In recent years, the rate of new cases of the deadly skin cancer has increased from 11.2 cases per 100,000 people in 1982 to 22.7 cases per 100,000 people in 2011, the report found.
Overall, there were more than 65,000 cases of melanoma diagnosed in the United States in 2011. If no additional efforts are made to prevent the disease, the researchers estimate there will be 112,000 new melanoma cases diagnosed in 2030.
Increased skin cancer awareness and early detection have played a role in the rise in cases, the report said; however, protecting the skin from the sun can often prevent the disease.
In fact, if communities, policymakers, employers, schools and other community organizations were to take additional steps to prevent skin cancer, 21,000 melanoma cases could be prevented each year from 2020 and 2030, for a total of 230,000 averted cases over that decade, the researchers estimated in the report.
"While rates of many other cancers are decreasing, melanoma cancer rates are growing in the United States," Ursula Bauer, director of the CDC's National Center for Chronic Disease Prevention and Health Promotion, said at a news conference today (June 2). People can take steps to reduce their risk of skin cancer, but employers, doctors, schools, parks and other organizations also must play a role in promoting sun safety, Bauer said. [10 Do's and Don'ts to Reduce Your Risk of Cancer]
Melanoma is the deadliest type of skin cancer, and most cases are caused by too much exposure to ultraviolet rays, from the sun or other sources, which can damage DNA in skin cells and turn them cancerous. More than 9,000 people die from melanoma each year in the United States, according to the report.
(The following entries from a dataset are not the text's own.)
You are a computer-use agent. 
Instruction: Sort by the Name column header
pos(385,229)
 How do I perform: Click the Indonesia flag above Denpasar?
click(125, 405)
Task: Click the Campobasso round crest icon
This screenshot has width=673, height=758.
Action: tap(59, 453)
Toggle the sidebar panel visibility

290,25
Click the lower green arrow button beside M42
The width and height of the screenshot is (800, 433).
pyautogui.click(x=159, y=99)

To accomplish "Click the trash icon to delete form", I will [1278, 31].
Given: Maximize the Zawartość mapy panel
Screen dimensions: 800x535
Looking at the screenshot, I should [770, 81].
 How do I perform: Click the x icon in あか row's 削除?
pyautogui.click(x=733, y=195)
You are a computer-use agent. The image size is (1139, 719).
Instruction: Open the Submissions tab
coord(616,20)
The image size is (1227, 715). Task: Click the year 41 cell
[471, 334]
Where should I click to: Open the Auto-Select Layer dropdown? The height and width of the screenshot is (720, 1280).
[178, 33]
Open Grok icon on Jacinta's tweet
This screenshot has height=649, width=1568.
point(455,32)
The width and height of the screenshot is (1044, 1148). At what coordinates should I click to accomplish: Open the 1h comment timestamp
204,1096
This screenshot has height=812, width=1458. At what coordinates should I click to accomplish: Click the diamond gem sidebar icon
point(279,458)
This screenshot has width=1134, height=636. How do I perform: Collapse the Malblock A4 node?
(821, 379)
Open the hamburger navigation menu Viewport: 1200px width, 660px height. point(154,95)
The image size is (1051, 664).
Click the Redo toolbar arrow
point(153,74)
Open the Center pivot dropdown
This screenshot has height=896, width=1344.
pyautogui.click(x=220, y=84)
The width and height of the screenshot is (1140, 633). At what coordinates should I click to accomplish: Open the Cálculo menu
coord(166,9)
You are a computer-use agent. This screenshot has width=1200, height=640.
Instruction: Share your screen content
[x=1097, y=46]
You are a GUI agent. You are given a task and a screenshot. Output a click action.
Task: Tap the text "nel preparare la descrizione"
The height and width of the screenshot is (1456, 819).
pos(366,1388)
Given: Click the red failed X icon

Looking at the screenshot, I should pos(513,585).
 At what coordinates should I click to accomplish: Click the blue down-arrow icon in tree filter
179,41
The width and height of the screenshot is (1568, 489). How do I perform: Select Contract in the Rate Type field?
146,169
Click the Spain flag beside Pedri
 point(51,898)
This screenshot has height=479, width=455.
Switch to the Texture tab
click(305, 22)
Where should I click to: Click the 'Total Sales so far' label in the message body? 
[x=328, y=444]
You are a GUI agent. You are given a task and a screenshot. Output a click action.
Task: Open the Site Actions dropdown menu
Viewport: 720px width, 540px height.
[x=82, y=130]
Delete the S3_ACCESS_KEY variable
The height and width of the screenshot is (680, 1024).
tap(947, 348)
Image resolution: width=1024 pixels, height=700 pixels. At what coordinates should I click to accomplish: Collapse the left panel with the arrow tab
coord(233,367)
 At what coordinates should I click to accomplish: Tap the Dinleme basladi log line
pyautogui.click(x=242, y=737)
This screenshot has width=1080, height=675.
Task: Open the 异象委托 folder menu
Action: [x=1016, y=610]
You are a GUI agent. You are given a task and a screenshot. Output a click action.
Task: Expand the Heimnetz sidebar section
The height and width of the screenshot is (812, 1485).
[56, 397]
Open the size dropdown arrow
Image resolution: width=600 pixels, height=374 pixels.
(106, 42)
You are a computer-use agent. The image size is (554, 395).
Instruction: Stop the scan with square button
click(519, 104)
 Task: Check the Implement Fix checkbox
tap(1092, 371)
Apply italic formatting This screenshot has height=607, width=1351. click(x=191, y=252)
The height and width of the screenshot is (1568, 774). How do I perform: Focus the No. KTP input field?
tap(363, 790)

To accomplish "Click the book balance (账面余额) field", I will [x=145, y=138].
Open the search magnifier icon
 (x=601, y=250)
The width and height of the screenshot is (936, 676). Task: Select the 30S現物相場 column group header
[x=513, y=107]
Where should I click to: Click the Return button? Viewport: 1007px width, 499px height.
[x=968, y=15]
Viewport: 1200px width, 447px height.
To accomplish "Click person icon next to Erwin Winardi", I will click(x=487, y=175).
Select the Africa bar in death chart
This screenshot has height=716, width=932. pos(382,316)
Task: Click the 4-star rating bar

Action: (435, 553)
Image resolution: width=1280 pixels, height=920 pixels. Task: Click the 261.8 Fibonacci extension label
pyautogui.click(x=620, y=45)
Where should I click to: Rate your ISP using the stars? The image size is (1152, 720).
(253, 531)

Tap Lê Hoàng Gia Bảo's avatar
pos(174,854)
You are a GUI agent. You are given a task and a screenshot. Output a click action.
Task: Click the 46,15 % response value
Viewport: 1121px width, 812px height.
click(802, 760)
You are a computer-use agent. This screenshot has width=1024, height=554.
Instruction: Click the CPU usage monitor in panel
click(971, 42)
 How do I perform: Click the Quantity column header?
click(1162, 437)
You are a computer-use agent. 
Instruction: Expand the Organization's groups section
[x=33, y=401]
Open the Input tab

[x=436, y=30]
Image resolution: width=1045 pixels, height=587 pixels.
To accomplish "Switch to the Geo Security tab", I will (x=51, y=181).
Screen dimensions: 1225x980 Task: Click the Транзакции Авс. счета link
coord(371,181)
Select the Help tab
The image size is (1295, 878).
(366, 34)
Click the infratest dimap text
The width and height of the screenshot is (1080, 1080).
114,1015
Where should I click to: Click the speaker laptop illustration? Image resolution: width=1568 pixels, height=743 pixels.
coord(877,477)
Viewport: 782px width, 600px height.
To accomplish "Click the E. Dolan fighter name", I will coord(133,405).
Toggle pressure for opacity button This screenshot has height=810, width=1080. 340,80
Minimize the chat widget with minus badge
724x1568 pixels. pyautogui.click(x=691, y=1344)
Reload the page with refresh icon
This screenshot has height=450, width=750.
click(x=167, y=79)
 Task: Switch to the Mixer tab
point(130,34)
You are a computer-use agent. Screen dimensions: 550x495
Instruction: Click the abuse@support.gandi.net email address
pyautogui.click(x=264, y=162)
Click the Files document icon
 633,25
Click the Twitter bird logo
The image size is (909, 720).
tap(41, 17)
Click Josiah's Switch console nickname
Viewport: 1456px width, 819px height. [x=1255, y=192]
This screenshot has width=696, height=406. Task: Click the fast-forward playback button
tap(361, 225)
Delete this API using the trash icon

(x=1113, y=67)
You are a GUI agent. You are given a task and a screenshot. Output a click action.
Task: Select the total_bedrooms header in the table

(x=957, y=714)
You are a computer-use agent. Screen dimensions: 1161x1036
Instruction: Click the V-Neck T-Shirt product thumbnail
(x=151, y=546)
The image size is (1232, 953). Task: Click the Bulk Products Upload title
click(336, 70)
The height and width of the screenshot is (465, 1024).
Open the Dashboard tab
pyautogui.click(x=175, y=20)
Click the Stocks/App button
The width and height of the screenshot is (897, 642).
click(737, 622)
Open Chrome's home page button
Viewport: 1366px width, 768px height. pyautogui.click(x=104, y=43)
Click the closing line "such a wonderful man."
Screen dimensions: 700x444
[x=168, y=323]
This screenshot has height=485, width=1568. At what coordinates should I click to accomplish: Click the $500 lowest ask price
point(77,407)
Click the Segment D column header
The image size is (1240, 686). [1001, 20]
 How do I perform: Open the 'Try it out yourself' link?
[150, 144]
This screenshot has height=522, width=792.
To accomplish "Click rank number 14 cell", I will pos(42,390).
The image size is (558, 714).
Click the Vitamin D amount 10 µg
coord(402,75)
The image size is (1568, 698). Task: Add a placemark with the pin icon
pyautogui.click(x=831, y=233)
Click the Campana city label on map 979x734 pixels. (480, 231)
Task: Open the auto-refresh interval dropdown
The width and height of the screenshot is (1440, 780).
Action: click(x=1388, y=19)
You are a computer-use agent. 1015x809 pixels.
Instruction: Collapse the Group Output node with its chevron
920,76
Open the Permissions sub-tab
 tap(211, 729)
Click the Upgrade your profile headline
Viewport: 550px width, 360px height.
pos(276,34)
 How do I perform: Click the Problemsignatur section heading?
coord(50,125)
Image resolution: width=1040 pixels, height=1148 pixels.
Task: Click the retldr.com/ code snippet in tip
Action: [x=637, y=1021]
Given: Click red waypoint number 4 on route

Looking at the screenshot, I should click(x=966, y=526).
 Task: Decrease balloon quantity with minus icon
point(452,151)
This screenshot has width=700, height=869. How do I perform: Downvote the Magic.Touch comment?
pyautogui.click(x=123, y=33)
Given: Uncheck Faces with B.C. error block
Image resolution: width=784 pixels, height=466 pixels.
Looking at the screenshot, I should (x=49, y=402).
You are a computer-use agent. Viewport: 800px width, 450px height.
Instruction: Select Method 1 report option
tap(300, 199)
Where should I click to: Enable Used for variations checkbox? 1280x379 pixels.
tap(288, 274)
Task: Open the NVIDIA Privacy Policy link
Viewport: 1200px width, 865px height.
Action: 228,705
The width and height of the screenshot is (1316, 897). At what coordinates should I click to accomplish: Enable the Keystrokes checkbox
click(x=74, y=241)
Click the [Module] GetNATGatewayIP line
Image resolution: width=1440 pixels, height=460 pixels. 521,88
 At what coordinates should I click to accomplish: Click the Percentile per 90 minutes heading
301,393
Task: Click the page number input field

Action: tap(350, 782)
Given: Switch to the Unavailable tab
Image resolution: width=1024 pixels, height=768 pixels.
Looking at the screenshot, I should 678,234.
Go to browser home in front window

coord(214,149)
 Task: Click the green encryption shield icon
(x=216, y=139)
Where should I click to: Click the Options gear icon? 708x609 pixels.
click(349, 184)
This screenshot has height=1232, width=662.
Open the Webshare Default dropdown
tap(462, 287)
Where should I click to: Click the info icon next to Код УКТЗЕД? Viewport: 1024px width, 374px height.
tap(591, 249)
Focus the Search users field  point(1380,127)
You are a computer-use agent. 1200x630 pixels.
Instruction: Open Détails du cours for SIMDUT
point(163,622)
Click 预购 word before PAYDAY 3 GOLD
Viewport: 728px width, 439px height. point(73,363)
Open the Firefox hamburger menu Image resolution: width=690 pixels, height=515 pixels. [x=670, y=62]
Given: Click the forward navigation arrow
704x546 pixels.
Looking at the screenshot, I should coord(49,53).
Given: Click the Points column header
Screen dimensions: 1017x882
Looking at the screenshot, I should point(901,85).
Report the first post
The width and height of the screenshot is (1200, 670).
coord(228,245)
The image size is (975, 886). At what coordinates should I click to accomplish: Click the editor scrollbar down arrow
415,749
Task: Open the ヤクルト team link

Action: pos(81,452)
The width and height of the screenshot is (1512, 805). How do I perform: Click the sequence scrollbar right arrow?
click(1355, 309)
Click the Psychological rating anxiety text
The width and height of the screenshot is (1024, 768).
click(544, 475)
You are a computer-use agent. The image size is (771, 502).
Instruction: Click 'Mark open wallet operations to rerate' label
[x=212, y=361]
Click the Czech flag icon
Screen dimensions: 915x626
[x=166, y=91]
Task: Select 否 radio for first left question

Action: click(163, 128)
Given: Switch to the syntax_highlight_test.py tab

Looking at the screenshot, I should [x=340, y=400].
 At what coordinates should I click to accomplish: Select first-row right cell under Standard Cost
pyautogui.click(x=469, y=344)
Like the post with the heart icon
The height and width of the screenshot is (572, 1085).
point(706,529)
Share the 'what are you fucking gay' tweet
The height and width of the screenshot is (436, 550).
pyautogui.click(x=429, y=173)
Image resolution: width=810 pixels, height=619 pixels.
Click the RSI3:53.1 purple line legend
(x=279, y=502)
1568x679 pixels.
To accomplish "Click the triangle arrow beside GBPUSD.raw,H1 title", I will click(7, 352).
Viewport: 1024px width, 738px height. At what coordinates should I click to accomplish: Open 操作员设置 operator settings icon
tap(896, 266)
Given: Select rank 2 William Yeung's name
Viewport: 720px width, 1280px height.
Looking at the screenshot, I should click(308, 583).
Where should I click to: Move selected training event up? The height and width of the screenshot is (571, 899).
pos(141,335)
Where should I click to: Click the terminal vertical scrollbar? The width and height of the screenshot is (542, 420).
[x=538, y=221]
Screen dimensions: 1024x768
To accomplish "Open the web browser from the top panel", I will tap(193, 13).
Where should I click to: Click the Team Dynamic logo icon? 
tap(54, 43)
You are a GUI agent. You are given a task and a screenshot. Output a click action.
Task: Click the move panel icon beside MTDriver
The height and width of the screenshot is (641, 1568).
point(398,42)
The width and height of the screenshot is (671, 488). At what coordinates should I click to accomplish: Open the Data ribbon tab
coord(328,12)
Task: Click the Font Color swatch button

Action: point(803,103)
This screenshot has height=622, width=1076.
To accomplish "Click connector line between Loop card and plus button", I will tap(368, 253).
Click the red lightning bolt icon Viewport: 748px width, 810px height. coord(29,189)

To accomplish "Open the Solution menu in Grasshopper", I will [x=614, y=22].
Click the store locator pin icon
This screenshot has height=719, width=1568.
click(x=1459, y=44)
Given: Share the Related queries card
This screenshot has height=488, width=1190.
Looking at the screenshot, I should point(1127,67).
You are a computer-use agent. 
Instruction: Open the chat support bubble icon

To prevent more cases of melanoma, communities can increase shade in public areas, such as on playgrounds and at public pools; encourage sun protection in recreational areas; and restrict the use of indoor tanning facilities by minors, the CDC said. Employers and schools can also educate the public about sun safety, schedule outdoor events for hours when the sun's rays are not as intense (before or after midday) and consider changing policies that ban hats outdoors.
The general public can protect themselves by wearing hats, sunglasses and protective clothing while outdoors; using broad-spectrum sunscreen with an SPF of 15 or higher; and finding shade when they are outdoors, the CDC said.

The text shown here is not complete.